Young women wear headbands in the colours of the French flag as hundreds of Muslims take to the streets in Paris on 17 January 2004
Many French Muslims want both integration and identity

As the European Union gets bigger and more diverse with the entry of 10 new members in less than a week, the question of European identity and minorities will once again spring to the fore - including that of Europe's largest religious minority, the Muslims.

Two contrasting images of Muslims living in Europe caught my attention over the past few months.

One is of Muslim girls in France demonstrating against the ban on ostentatious religious symbols in public schools.

They wore Muslim headscarves and at the same time had their bodies wrapped in the French flag, a clear expression of a desire to be integrated into French society, but without losing their distinct identity.

The second picture is of angry young British Muslims burning the Union Flag and shouting slogans in support of Osama Bin Laden outside a London mosque, a dramatic articulation of their radical rejection of Western values.

Between these two positions lies a vast majority of silent Muslims who have over the years gone about their lives without attracting much media attention for most of the time.

Rapid growth

Abu Hamza preaches outside the Finsbury Park mosque after being barred from it in 2003
London preacher Abu Hamza's followers include radicals
Muslims in Europe have grown from a few hundred thousands in the 1950s to an estimated 12 million across the continent, many of whom still suffer marginalisation, unemployment and poverty.
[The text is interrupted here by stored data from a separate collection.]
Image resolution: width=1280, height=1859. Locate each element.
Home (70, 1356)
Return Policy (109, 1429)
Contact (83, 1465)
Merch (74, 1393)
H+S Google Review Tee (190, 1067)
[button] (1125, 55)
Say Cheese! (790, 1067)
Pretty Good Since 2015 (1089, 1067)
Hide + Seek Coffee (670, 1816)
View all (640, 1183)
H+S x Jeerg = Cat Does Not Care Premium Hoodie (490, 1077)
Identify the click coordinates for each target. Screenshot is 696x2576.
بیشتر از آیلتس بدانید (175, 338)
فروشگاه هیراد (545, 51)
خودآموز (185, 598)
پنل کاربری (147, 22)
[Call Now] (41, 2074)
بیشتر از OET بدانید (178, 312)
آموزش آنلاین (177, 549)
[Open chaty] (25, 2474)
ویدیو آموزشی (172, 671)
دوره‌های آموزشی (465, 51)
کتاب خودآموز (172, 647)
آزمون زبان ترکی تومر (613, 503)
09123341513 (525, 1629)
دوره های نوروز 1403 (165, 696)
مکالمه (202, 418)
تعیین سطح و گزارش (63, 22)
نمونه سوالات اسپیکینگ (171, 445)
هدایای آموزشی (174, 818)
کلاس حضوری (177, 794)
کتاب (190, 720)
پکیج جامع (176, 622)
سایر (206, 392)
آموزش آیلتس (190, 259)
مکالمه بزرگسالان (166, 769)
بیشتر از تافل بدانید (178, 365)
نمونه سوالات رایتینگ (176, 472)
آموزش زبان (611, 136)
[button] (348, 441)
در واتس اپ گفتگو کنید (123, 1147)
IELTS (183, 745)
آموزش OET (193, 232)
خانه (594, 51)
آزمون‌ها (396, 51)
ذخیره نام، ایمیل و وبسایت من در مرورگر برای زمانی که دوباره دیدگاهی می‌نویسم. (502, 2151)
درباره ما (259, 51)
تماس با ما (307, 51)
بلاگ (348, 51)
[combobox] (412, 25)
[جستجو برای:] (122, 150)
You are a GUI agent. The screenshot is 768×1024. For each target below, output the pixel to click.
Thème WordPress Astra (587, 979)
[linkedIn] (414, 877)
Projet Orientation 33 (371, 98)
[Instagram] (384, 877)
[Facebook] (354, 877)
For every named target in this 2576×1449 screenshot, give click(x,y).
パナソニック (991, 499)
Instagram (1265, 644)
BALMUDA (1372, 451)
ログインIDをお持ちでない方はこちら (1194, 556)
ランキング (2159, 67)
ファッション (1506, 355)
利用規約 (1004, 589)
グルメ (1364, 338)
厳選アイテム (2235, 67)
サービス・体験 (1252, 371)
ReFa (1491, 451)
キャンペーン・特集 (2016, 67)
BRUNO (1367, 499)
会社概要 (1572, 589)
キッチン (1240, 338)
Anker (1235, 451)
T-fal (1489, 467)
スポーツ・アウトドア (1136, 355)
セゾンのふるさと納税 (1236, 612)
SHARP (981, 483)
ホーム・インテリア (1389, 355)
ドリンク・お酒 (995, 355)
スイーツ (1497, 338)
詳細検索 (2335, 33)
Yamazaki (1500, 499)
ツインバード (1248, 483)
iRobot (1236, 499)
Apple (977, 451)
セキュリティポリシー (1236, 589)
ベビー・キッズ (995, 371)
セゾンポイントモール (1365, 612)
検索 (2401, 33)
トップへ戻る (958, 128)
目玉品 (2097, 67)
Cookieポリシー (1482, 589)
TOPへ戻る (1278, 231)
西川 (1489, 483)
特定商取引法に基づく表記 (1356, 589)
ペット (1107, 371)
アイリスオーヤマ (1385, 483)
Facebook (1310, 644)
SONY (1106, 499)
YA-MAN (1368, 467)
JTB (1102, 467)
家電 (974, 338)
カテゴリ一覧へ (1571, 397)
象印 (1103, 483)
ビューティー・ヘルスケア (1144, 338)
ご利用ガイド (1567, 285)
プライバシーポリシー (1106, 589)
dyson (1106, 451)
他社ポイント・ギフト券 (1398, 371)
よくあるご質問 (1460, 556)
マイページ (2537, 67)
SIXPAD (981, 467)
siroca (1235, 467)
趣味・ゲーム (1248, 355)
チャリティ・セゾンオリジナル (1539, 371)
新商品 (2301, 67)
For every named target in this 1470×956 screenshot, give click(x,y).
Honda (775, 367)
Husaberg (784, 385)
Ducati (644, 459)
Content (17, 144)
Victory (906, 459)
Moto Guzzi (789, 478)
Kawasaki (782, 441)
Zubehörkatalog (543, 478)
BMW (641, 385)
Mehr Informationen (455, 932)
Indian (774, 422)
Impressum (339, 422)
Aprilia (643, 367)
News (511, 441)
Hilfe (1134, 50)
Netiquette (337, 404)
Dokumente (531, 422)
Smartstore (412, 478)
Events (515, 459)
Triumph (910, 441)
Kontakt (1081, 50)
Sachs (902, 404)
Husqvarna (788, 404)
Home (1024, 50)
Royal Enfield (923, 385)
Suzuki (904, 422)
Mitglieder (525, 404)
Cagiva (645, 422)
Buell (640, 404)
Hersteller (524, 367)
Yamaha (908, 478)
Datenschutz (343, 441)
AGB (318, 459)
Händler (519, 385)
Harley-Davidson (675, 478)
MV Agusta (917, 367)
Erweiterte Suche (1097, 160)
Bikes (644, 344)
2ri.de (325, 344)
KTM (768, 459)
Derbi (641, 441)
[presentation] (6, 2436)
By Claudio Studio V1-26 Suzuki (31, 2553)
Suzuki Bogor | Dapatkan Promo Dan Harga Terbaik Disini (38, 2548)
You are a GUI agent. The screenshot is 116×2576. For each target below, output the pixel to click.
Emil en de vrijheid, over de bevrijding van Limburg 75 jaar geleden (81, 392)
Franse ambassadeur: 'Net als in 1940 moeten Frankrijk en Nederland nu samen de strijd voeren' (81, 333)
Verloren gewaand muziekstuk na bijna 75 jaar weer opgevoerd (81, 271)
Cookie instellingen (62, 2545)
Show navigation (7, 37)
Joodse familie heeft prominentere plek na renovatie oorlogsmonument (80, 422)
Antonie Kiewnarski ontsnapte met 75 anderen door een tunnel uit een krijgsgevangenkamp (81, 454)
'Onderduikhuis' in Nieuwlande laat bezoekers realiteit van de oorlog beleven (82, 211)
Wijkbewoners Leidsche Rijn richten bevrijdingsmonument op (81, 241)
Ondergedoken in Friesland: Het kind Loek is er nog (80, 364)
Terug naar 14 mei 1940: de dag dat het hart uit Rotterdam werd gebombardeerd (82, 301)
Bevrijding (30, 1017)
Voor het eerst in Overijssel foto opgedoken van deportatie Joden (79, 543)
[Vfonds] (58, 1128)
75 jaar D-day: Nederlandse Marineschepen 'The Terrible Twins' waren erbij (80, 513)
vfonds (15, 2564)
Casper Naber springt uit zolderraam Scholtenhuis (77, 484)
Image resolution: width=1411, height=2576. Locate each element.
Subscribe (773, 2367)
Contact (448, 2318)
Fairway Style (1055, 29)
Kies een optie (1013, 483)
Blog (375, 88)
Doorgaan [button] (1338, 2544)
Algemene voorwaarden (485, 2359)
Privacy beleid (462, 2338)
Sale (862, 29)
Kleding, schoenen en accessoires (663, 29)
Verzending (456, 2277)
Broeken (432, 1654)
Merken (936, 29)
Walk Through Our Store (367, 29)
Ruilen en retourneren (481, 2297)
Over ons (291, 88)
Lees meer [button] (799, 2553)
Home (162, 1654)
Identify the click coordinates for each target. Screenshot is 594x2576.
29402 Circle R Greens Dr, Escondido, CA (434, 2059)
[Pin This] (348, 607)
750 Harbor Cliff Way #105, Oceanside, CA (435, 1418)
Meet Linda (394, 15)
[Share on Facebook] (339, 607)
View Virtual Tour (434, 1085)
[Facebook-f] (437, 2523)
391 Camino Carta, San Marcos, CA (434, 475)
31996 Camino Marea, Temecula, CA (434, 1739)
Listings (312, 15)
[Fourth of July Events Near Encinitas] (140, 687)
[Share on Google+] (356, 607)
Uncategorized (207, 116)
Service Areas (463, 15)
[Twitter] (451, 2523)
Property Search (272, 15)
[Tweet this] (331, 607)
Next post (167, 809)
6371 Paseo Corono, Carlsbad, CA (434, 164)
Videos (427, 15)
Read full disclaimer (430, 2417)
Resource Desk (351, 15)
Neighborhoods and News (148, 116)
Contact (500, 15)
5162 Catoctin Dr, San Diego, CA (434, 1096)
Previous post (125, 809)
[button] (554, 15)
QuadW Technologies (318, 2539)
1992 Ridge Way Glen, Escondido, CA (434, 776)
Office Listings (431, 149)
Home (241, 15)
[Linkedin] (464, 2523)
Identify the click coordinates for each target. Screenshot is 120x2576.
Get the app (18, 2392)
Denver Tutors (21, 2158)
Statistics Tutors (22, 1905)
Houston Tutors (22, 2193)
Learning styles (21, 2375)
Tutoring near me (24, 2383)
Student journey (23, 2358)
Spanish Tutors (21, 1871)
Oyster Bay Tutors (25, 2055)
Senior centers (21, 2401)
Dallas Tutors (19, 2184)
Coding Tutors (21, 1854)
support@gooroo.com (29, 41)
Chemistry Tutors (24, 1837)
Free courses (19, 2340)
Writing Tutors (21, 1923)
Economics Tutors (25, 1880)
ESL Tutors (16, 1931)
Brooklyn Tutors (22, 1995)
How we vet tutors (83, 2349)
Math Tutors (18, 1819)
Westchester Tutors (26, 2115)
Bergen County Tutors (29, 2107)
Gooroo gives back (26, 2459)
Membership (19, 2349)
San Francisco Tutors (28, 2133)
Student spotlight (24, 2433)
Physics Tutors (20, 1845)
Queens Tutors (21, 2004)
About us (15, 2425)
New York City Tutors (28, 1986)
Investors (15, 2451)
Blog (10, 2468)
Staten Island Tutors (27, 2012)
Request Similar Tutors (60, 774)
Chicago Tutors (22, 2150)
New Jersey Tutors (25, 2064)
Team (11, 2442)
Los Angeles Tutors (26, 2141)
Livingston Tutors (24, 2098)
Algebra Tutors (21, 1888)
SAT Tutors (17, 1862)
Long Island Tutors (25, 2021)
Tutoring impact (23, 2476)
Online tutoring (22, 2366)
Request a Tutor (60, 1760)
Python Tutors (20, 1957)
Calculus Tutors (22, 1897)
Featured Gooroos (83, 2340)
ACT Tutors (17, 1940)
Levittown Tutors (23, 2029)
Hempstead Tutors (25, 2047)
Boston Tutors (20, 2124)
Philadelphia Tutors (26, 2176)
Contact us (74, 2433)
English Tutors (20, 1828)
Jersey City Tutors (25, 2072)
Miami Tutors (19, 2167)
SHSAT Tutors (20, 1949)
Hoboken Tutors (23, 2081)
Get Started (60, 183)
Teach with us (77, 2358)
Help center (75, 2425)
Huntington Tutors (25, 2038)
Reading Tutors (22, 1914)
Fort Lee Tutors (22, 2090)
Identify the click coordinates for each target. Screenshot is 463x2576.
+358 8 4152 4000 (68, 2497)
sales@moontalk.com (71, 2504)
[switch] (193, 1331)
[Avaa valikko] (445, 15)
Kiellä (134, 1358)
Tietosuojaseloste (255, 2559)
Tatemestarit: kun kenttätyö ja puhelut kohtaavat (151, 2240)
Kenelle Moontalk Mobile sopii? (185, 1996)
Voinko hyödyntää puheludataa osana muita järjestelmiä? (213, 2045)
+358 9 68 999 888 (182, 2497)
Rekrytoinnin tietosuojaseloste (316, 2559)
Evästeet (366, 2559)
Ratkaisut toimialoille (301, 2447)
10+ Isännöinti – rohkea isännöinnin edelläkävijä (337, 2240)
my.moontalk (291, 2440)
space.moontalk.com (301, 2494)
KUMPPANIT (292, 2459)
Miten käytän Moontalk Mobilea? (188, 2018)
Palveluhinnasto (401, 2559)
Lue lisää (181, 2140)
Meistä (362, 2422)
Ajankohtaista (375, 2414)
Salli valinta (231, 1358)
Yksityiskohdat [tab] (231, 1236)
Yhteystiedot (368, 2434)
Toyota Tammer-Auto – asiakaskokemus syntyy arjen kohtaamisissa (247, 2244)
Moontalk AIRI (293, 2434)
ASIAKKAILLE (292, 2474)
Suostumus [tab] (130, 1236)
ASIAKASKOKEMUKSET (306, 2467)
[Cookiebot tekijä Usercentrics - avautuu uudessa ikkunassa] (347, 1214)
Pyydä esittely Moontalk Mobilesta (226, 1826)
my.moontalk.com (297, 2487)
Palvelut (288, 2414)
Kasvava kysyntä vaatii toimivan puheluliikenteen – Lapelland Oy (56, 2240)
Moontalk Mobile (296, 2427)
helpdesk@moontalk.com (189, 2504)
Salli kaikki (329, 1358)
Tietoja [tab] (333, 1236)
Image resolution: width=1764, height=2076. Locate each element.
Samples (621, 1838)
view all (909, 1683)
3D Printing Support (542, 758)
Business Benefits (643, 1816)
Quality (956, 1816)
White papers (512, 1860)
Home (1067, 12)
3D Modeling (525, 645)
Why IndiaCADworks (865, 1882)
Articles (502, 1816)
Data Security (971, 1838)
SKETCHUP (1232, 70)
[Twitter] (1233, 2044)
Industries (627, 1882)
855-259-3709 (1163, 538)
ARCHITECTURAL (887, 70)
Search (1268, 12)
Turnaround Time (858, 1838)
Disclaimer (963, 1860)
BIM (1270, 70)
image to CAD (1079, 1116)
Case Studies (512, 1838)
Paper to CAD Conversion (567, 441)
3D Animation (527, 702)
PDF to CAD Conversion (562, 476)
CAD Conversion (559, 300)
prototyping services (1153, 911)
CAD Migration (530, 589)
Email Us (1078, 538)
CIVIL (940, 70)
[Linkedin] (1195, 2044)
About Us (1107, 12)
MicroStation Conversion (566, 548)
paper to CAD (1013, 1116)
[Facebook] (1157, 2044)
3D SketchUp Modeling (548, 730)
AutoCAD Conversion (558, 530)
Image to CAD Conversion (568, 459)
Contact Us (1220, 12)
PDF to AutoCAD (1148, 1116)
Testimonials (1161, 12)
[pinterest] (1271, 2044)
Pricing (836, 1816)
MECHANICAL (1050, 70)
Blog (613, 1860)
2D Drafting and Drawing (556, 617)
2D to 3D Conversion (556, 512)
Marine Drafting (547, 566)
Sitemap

While the first generation of Muslims - mainly labourers from North Africa and Asia - suffered from problems of adjustment, their sons and daughters are now torn between belonging to the culture of their parents and that of Europe.

The rise of militant Islam and attacks related to it on European soil has presented the Muslim communities with a very serious problem.

Muslim leaders feel the need to distance themselves from violence committed in the name of Islam, without laying themselves open to charges of abandoning the faith.

This has led to calls to develop what has been described as EuroIslam: an Islam in tune with democratic values and less dependent on doctrines imported from the Middle East.